Passage shown: Begin
You can refreeze most types of frozen foods that have thawed. Because quality deteriorates after food has been gathered or butchered, you need to store frozen foods at low temperatures. An incremental five-degree rise in temperature will cause food quality to change twice as fast. If food has thawed partially, you can refreeze it as long as it contains a solid centre and ice crystals. However, the quality may be compromised. If the food has thawed to the point of reaching room temperature, you should either cook it or throw it out.
You can refreeze raw or cooked foods that have thawed in the refrigerator without having to cook it. If you thaw and cook frozen food, you can refreeze the unused portion. If you buy frozen meat, poultry or fish from the supermarket, you can put them into the freezer when you get home. Refreeze leftovers within a three- to four-day period. Avoid refreezing food that has been left out of the refrigerator and in room temperature for over two hours. If the room temperature is higher than 32.2 degrees Celsius (90 degrees Fahrenheit), the safe limit is only one hour. The type of bacteria that causes food poisoning proliferates in warmed food.
Types of thawed foods to refreeze
Refreeze thawed fruit that still retains flavour and a pleasant odour. You can safely refreeze bread, biscuits, plain doughnuts, cake, cereal, flour, nuts, margarine, cheese and fruit and juice concentrates. You can return partially thawed meat, poultry and fish to the freezer, as long as the core is solid and there are visible ice crystals.
Passage shown: End
Data for review: Begin
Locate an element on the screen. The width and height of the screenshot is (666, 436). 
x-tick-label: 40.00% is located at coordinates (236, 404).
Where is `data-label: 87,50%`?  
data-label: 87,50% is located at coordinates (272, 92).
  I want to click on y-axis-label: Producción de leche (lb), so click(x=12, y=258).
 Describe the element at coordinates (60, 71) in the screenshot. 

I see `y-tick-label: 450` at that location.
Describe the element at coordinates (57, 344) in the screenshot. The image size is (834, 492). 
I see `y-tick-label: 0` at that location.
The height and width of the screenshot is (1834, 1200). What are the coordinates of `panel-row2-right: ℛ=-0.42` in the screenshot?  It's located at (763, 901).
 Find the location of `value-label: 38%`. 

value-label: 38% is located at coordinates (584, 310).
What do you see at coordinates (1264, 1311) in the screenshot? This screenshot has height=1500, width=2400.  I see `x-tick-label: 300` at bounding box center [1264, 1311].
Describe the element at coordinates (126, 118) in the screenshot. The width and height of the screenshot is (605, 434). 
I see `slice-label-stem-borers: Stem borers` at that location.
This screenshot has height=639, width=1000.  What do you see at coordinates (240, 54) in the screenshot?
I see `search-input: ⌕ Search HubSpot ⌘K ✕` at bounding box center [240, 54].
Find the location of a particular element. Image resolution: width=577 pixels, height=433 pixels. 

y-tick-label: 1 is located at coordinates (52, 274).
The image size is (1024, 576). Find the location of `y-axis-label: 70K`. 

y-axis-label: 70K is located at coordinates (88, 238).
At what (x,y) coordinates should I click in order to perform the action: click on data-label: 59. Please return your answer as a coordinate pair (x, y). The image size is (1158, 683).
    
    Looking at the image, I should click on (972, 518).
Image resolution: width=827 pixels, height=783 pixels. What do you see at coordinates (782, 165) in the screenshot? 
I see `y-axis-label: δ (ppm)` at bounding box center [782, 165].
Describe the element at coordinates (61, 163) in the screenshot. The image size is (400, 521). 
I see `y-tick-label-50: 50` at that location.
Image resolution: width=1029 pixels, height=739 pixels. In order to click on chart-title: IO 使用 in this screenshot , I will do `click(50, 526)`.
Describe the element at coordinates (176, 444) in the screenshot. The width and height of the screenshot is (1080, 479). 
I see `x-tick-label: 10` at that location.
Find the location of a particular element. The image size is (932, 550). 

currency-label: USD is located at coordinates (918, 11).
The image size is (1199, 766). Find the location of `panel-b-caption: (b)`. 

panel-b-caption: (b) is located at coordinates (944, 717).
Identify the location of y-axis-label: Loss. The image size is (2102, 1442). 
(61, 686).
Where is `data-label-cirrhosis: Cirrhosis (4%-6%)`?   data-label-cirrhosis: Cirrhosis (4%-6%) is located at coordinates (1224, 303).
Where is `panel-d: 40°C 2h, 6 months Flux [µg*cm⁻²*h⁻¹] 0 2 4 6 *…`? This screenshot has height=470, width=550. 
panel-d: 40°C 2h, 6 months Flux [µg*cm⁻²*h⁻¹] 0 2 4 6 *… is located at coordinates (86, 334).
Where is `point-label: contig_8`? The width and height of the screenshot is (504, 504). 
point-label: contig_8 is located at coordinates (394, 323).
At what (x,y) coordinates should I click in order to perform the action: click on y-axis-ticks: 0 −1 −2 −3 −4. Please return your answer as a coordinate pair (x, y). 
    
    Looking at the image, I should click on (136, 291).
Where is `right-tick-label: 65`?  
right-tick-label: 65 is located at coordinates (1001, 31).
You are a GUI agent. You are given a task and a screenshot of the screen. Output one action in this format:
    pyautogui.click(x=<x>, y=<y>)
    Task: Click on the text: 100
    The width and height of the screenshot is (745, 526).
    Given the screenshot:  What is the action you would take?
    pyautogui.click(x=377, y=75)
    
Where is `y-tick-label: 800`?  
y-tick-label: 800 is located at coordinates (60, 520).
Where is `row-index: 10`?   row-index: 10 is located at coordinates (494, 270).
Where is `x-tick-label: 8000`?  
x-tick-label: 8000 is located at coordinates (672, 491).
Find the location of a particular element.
Data for review: End
= Things to do =
[1] Summarize the passage on refreezing thawed food in two sentences.
[2] Print the portion of the passage on refreezing thawed food starting at "You can refreeze most" and ending at "throw it out.".
The records have no connection to the text.

= Task-by-task results =
[1] Most thawed frozen foods can be refrozen, and partially thawed food is safe to refreeze if it still has a solid center and ice crystals, though its quality may suffer, while food that has reached room temperature should be cooked or thrown out. Food thawed in the refrigerator can be refrozen without cooking, but food left out at room temperature for over two hours, or one hour above 32.2 degrees Celsius, should not be refrozen.

[2]
You can refreeze most types of frozen foods that have thawed. Because quality deteriorates after food has been gathered or butchered, you need to store frozen foods at low temperatures. An incremental five-degree rise in temperature will cause food quality to change twice as fast. If food has thawed partially, you can refreeze it as long as it contains a solid centre and ice crystals. However, the quality may be compromised. If the food has thawed to the point of reaching room temperature, you should either cook it or throw it out.